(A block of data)
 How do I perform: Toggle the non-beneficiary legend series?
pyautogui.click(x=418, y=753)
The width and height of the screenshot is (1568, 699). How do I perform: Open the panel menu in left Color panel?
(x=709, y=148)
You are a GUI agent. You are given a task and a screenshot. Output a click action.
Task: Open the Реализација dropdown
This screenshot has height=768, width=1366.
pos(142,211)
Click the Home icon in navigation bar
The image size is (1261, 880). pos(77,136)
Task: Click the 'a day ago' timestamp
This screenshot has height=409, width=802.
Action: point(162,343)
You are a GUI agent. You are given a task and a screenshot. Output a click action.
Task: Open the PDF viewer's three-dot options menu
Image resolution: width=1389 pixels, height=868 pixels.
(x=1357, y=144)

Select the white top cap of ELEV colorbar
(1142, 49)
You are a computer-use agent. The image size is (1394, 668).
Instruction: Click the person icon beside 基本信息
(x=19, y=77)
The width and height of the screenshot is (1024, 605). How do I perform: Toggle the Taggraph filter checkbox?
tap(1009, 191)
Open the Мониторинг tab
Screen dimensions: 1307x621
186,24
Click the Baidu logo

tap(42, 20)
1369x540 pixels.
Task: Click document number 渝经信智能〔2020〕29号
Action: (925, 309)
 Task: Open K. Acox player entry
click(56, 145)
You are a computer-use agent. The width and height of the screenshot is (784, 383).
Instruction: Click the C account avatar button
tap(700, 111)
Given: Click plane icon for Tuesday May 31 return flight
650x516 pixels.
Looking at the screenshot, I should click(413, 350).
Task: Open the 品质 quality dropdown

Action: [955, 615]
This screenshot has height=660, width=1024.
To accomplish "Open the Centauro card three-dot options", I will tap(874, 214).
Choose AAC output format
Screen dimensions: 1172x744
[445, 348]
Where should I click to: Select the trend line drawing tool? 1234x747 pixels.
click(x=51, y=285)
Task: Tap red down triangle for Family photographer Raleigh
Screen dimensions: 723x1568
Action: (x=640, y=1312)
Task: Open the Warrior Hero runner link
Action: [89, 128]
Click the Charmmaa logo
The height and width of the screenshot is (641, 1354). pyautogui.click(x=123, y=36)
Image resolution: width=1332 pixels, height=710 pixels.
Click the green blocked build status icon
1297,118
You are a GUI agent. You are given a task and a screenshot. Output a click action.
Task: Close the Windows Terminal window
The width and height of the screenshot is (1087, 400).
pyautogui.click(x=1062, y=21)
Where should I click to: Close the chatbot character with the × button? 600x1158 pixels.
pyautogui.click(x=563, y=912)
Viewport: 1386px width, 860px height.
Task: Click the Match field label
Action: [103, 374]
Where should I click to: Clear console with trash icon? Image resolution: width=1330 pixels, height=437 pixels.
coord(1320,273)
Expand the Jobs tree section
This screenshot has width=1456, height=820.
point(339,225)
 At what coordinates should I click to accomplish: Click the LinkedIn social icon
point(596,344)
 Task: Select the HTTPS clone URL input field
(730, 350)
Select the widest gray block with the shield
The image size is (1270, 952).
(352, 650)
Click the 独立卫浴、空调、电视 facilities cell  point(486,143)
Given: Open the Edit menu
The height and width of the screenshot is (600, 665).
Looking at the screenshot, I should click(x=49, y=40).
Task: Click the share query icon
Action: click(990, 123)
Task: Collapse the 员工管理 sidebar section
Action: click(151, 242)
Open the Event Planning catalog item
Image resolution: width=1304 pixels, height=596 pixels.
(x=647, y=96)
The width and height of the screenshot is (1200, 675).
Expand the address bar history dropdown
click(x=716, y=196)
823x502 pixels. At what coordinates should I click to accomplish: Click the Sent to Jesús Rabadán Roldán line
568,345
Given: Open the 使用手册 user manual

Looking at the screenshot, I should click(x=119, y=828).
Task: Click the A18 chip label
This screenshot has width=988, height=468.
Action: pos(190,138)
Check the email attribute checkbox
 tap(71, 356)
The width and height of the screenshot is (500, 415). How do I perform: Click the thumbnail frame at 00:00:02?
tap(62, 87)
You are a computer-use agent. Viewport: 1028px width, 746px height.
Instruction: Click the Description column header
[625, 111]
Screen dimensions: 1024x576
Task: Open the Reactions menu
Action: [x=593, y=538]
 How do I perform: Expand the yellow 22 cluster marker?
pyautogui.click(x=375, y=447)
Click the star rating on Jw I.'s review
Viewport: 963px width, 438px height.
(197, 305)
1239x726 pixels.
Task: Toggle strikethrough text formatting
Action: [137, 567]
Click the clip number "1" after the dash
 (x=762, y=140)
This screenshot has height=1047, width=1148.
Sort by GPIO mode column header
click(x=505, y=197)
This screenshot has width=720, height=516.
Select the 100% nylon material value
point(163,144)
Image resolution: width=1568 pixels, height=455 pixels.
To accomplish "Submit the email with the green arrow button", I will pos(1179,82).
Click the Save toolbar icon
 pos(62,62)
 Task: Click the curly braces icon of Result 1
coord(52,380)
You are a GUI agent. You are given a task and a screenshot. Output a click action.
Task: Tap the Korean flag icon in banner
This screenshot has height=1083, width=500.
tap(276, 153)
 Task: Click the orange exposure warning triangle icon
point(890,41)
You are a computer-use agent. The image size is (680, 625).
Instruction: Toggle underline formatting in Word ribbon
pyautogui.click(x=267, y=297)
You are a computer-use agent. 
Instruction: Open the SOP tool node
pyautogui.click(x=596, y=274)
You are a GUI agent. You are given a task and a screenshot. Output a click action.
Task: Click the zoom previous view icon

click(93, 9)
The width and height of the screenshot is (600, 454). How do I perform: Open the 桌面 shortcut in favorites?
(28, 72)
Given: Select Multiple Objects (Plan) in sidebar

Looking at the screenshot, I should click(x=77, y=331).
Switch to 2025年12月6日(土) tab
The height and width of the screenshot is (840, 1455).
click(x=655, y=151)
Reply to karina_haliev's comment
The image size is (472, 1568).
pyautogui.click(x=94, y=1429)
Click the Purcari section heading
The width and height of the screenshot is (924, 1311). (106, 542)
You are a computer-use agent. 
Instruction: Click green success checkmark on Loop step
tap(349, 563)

AIM: Reproduce all of the material above line for line, without changing anything.

RIGHT ANSWER:
 How do I perform: Toggle the non-beneficiary legend series?
pyautogui.click(x=418, y=753)
The width and height of the screenshot is (1568, 699). How do I perform: Open the panel menu in left Color panel?
(x=709, y=148)
You are a GUI agent. You are given a task and a screenshot. Output a click action.
Task: Open the Реализација dropdown
This screenshot has height=768, width=1366.
pos(142,211)
Click the Home icon in navigation bar
The image size is (1261, 880). pos(77,136)
Task: Click the 'a day ago' timestamp
This screenshot has height=409, width=802.
Action: point(162,343)
You are a GUI agent. You are given a task and a screenshot. Output a click action.
Task: Open the PDF viewer's three-dot options menu
Image resolution: width=1389 pixels, height=868 pixels.
(x=1357, y=144)

Select the white top cap of ELEV colorbar
(1142, 49)
You are a computer-use agent. The image size is (1394, 668).
Instruction: Click the person icon beside 基本信息
(x=19, y=77)
The width and height of the screenshot is (1024, 605). How do I perform: Toggle the Taggraph filter checkbox?
tap(1009, 191)
Open the Мониторинг tab
Screen dimensions: 1307x621
186,24
Click the Baidu logo

tap(42, 20)
1369x540 pixels.
Task: Click document number 渝经信智能〔2020〕29号
Action: (925, 309)
 Task: Open K. Acox player entry
click(56, 145)
You are a computer-use agent. The width and height of the screenshot is (784, 383).
Instruction: Click the C account avatar button
tap(700, 111)
Given: Click plane icon for Tuesday May 31 return flight
650x516 pixels.
Looking at the screenshot, I should click(413, 350).
Task: Open the 品质 quality dropdown

Action: [955, 615]
This screenshot has height=660, width=1024.
To accomplish "Open the Centauro card three-dot options", I will tap(874, 214).
Choose AAC output format
Screen dimensions: 1172x744
[445, 348]
Where should I click to: Select the trend line drawing tool? 1234x747 pixels.
click(x=51, y=285)
Task: Tap red down triangle for Family photographer Raleigh
Screen dimensions: 723x1568
Action: (x=640, y=1312)
Task: Open the Warrior Hero runner link
Action: [89, 128]
Click the Charmmaa logo
The height and width of the screenshot is (641, 1354). pyautogui.click(x=123, y=36)
Image resolution: width=1332 pixels, height=710 pixels.
Click the green blocked build status icon
1297,118
You are a GUI agent. You are given a task and a screenshot. Output a click action.
Task: Close the Windows Terminal window
The width and height of the screenshot is (1087, 400).
pyautogui.click(x=1062, y=21)
Where should I click to: Close the chatbot character with the × button? 600x1158 pixels.
pyautogui.click(x=563, y=912)
Viewport: 1386px width, 860px height.
Task: Click the Match field label
Action: [103, 374]
Where should I click to: Clear console with trash icon? Image resolution: width=1330 pixels, height=437 pixels.
coord(1320,273)
Expand the Jobs tree section
This screenshot has width=1456, height=820.
point(339,225)
 At what coordinates should I click to accomplish: Click the LinkedIn social icon
point(596,344)
 Task: Select the HTTPS clone URL input field
(730, 350)
Select the widest gray block with the shield
The image size is (1270, 952).
(352, 650)
Click the 独立卫浴、空调、电视 facilities cell  point(486,143)
Given: Open the Edit menu
The height and width of the screenshot is (600, 665).
Looking at the screenshot, I should click(x=49, y=40).
Task: Click the share query icon
Action: click(990, 123)
Task: Collapse the 员工管理 sidebar section
Action: click(151, 242)
Open the Event Planning catalog item
Image resolution: width=1304 pixels, height=596 pixels.
(x=647, y=96)
The width and height of the screenshot is (1200, 675).
Expand the address bar history dropdown
click(x=716, y=196)
823x502 pixels. At what coordinates should I click to accomplish: Click the Sent to Jesús Rabadán Roldán line
568,345
Given: Open the 使用手册 user manual

Looking at the screenshot, I should click(x=119, y=828).
Task: Click the A18 chip label
This screenshot has width=988, height=468.
Action: pos(190,138)
Check the email attribute checkbox
 tap(71, 356)
The width and height of the screenshot is (500, 415). How do I perform: Click the thumbnail frame at 00:00:02?
tap(62, 87)
You are a computer-use agent. Viewport: 1028px width, 746px height.
Instruction: Click the Description column header
[625, 111]
Screen dimensions: 1024x576
Task: Open the Reactions menu
Action: [x=593, y=538]
 How do I perform: Expand the yellow 22 cluster marker?
pyautogui.click(x=375, y=447)
Click the star rating on Jw I.'s review
Viewport: 963px width, 438px height.
(197, 305)
1239x726 pixels.
Task: Toggle strikethrough text formatting
Action: [137, 567]
Click the clip number "1" after the dash
 (x=762, y=140)
This screenshot has height=1047, width=1148.
Sort by GPIO mode column header
click(x=505, y=197)
This screenshot has width=720, height=516.
Select the 100% nylon material value
point(163,144)
Image resolution: width=1568 pixels, height=455 pixels.
To accomplish "Submit the email with the green arrow button", I will pos(1179,82).
Click the Save toolbar icon
 pos(62,62)
 Task: Click the curly braces icon of Result 1
coord(52,380)
You are a GUI agent. You are given a task and a screenshot. Output a click action.
Task: Tap the Korean flag icon in banner
This screenshot has height=1083, width=500.
tap(276, 153)
 Task: Click the orange exposure warning triangle icon
point(890,41)
You are a computer-use agent. The image size is (680, 625).
Instruction: Toggle underline formatting in Word ribbon
pyautogui.click(x=267, y=297)
You are a computer-use agent. 
Instruction: Open the SOP tool node
pyautogui.click(x=596, y=274)
You are a GUI agent. You are given a task and a screenshot. Output a click action.
Task: Click the zoom previous view icon

click(93, 9)
The width and height of the screenshot is (600, 454). How do I perform: Open the 桌面 shortcut in favorites?
(28, 72)
Given: Select Multiple Objects (Plan) in sidebar

Looking at the screenshot, I should click(x=77, y=331).
Switch to 2025年12月6日(土) tab
The height and width of the screenshot is (840, 1455).
click(x=655, y=151)
Reply to karina_haliev's comment
The image size is (472, 1568).
pyautogui.click(x=94, y=1429)
Click the Purcari section heading
The width and height of the screenshot is (924, 1311). (106, 542)
You are a computer-use agent. 
Instruction: Click green success checkmark on Loop step
tap(349, 563)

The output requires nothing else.